*** Data to process ***

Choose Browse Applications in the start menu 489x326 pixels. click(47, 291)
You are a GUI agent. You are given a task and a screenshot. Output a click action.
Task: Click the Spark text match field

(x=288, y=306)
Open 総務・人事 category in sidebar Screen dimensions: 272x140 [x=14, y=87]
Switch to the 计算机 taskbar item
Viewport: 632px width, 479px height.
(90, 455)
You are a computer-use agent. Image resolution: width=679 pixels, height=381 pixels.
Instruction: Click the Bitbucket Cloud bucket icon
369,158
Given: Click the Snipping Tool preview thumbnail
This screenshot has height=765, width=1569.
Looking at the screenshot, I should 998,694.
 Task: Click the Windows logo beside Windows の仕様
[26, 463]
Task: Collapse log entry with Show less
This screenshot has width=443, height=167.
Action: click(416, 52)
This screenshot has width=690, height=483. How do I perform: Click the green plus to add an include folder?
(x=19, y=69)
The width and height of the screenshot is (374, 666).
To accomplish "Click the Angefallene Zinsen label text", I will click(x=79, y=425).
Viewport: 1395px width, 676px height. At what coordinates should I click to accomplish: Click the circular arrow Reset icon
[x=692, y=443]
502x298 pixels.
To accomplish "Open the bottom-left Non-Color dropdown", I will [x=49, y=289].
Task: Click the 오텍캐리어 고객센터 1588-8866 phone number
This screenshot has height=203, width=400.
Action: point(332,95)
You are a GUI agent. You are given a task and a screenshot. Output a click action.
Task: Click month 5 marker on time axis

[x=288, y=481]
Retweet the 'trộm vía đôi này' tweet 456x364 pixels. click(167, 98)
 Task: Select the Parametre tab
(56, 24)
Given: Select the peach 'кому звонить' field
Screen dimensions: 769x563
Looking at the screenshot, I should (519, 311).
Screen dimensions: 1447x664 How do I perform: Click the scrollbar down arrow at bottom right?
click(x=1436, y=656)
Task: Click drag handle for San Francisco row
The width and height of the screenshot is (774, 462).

*** End of Data to process ***

If a line in the entries above has the word "pixels", copy it.

Reply to the task.
Choose Browse Applications in the start menu 489x326 pixels. click(47, 291)
You are a computer-use agent. Image resolution: width=679 pixels, height=381 pixels.
502x298 pixels.
Retweet the 'trộm vía đôi này' tweet 456x364 pixels. click(167, 98)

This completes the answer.